***** GIVEN TEXT

Forcing devices into idle

Thu Jul 3 06:32:24 PDT 2025

On Thu, Jul 03, 2025 at 02:06:00PM +0200, Thierry Reding wrote:
> On Thu, Jul 03, 2025 at 01:12:15PM +0200, Rafael J. Wysocki wrote:
> > On Thu, Jul 3, 2025 at 12:33 PM Oliver Neukum <oneukum at suse.com> wrote:
> > >
> > > On 03.07.25 12:08, Thierry Reding wrote:
> > >
> > > > Any thoughts on how to solve this? Is the pm_runtime_{put,get}_sync()
> > > > method acceptable? If not, are there other alternatives to achieve the
> > > > same thing that I'm not aware of? Would it be useful to add a new set of
> > > > APIs to force devices into an idle state (which could be semantically
> > > > different from runtime suspend)? Or is this all too specific for any
> > > > kind of generic API?
> > >
> > > Basically what you need is what happens when the system prepares to
> > > do a snapshot for S4. However, if you just perform FREEZE and then THAW,
> > > devices will assume that user space has been frozen. You need a way
> > > to substitute for that assumption.
> > 
> > Well, you just need to freeze user space beforehand.

**********
***** DATA RECORDS

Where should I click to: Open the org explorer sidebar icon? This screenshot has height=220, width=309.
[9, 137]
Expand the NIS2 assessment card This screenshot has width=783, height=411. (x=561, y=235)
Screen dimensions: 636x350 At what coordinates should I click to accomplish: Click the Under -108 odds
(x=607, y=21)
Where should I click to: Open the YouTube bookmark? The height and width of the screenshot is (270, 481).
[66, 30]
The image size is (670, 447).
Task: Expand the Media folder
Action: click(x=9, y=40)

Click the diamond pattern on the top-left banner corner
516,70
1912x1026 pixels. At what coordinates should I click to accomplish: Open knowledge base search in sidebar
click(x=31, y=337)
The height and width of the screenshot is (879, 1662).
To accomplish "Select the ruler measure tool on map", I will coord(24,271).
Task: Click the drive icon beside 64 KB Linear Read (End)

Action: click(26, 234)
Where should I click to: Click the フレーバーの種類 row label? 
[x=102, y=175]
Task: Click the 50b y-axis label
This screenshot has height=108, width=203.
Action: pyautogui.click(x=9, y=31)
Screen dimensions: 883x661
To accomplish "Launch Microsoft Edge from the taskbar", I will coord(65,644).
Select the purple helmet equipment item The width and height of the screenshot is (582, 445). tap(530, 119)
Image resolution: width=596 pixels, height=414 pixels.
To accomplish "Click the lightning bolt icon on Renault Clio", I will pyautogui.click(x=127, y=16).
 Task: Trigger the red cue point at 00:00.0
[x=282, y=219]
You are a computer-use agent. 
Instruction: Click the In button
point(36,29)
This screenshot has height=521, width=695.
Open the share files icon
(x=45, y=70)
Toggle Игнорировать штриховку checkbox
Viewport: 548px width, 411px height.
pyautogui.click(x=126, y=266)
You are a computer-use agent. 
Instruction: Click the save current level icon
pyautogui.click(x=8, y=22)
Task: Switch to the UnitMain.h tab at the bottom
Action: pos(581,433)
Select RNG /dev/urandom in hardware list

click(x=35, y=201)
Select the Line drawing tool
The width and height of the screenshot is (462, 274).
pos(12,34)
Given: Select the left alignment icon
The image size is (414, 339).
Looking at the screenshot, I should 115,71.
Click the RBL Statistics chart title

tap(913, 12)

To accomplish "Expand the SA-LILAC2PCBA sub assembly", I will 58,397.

**********

• [TASKS TO CARRY OUT]:
a: How would you say this sentence from the thread about forcing devices into idle in Spanish: "You need a way to substitute for that assumption."
b: Could you retype the stretch of the thread about forcing devices into idle from "On Thu, Jul 03, 2025 at 02:06:00PM" through "of generic API?"?
c: Can you continue the mailing-list thread about forcing devices into idle from the point where it stops?

• [OUTPUTS BY TASK]:
a: Necesitas una forma de sustituir esa suposición.

b:
On Thu, Jul 03, 2025 at 02:06:00PM +0200, Thierry Reding wrote:
> On Thu, Jul 03, 2025 at 01:12:15PM +0200, Rafael J. Wysocki wrote:
> > On Thu, Jul 3, 2025 at 12:33 PM Oliver Neukum <oneukum at suse.com> wrote:
> > >
> > > On 03.07.25 12:08, Thierry Reding wrote:
> > >
> > > > Any thoughts on how to solve this? Is the pm_runtime_{put,get}_sync()
> > > > method acceptable? If not, are there other alternatives to achieve the
> > > > same thing that I'm not aware of? Would it be useful to add a new set of
> > > > APIs to force devices into an idle state (which could be semantically
> > > > different from runtime suspend)? Or is this all too specific for any
> > > > kind of generic API?

c:
> 
> Freezing userspace seems a bit heavy-handed. There's only a very few
> devices that need to be put into reset (such as the GPU), so most of
> userspace should be fine to continue to run. For the GPU the idea is
> to block all incoming requests while the device is forced into idle,
> and then to resume processing these requests after the VPR resize.
> 
> But maybe freezing userspace isn't the heavy operation that I think it
> is. Ideally we do not want to suspend things for too long to avoid
> stuttering on the userspace side.
> 
> Also, I think we'd want the freezing to be triggered by the VPR driver
> because userspace ideally doesn't know when the resizing happens. The
> DMA BUF heap API that I'm trying to use is too simple for that, and
> only the VPR driver knows when a resize needs to happen.
> 
> Is it possible to trigger the freeze from a kernel driver? Or localize
> the freezing of userspace to only the processes that are accessing a
> given device?
> 
> Other than that, freeze() and thaw() seem like the right callbacks for
> this.

I've prototyped this using the sledgehammer freeze_processes() and
thaw_processes() functions and the entire process seems to be pretty
quick. I can get through most of it in ~30 ms. This is on a mostly
idle test system, so I expect this to go up significantly if there
is a high load.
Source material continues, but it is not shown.